All of the records should be reproduced word for word, but no images may appear in the copy.

**Entries shown**.
----------
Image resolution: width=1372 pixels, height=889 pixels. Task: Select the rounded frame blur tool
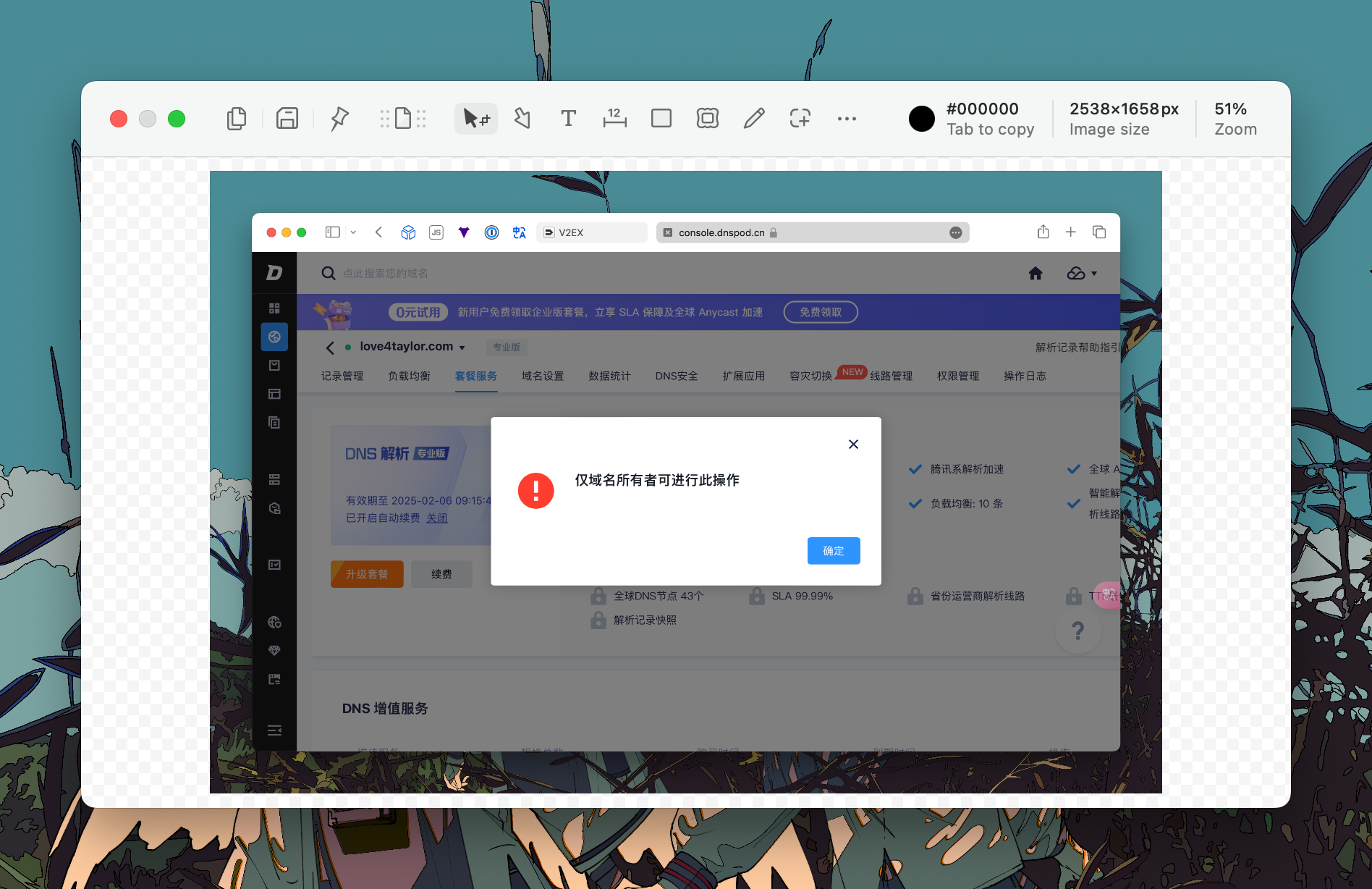coord(707,119)
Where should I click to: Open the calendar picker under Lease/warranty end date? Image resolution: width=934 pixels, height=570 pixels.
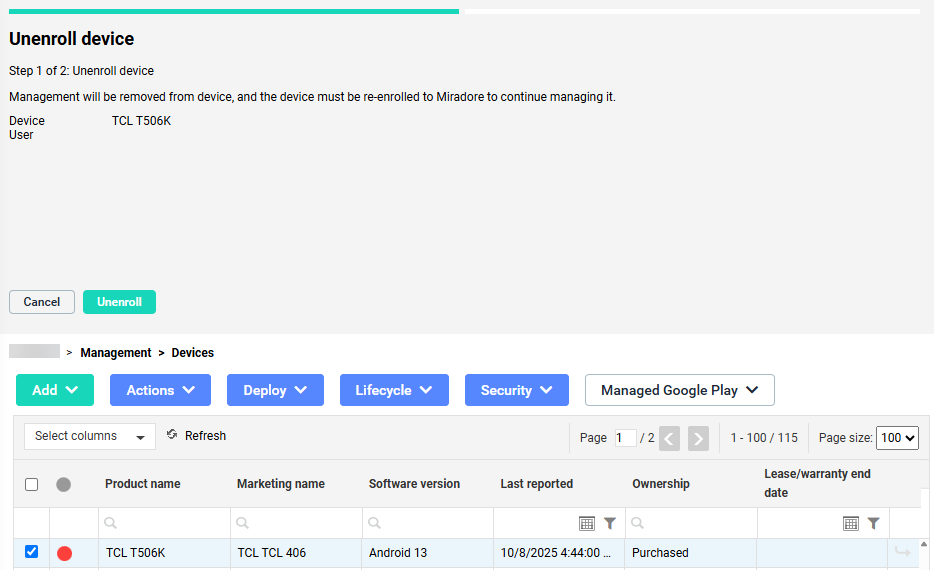tap(851, 523)
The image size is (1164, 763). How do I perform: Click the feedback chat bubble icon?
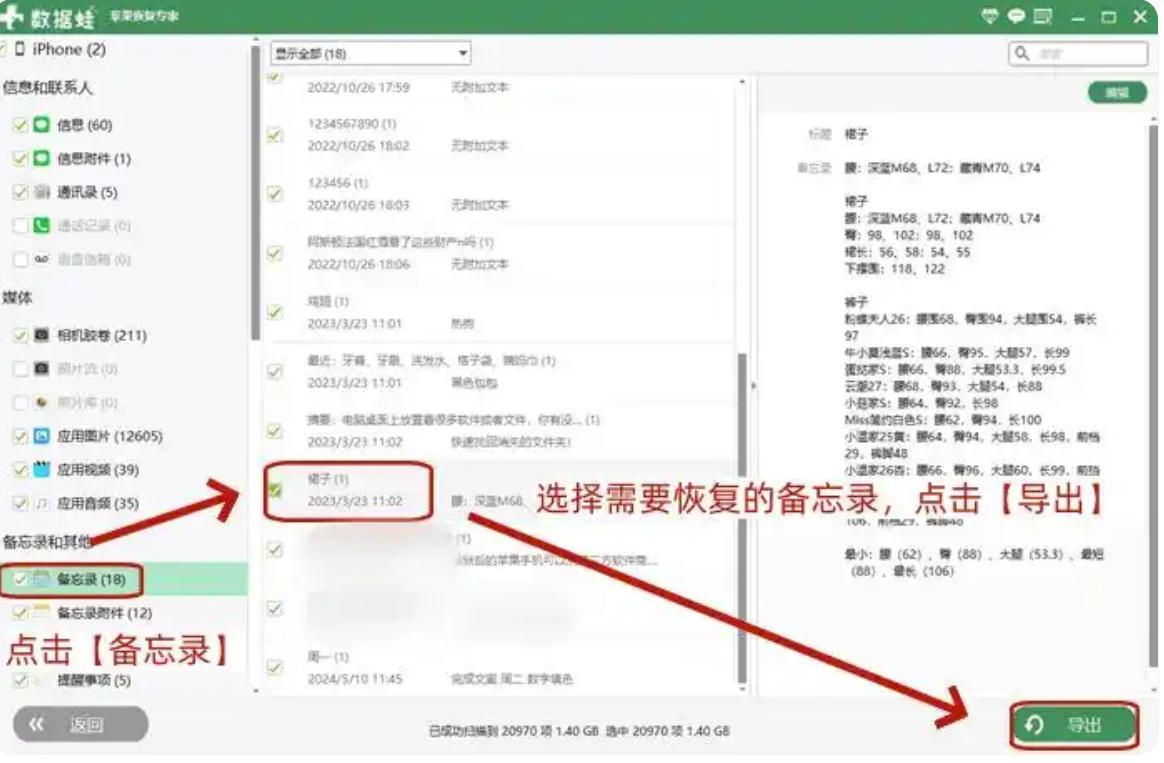tap(1015, 16)
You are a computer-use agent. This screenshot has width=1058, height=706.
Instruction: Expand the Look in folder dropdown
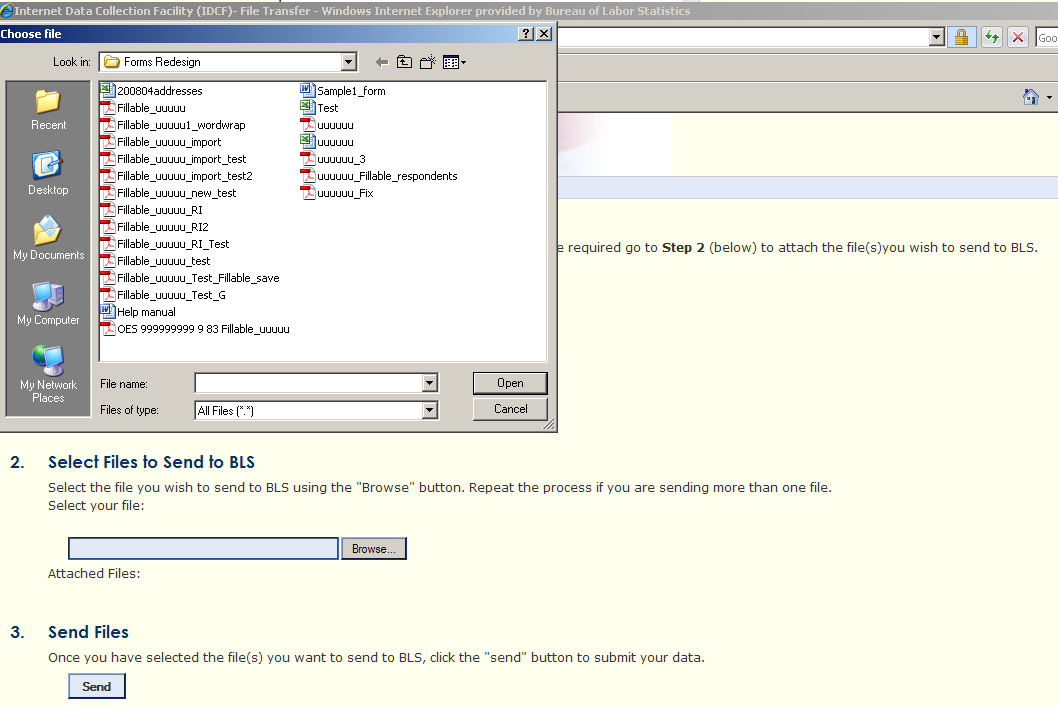(x=348, y=62)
----------
**Answer**.
Image resolution: width=1372 pixels, height=889 pixels. Task: Select the rounded frame blur tool
coord(707,119)
Where should I click to: Open the calendar picker under Lease/warranty end date? Image resolution: width=934 pixels, height=570 pixels.
tap(851, 523)
The image size is (1164, 763). How do I perform: Click the feedback chat bubble icon?
tap(1015, 16)
You are a computer-use agent. This screenshot has width=1058, height=706.
Instruction: Expand the Look in folder dropdown
(x=348, y=62)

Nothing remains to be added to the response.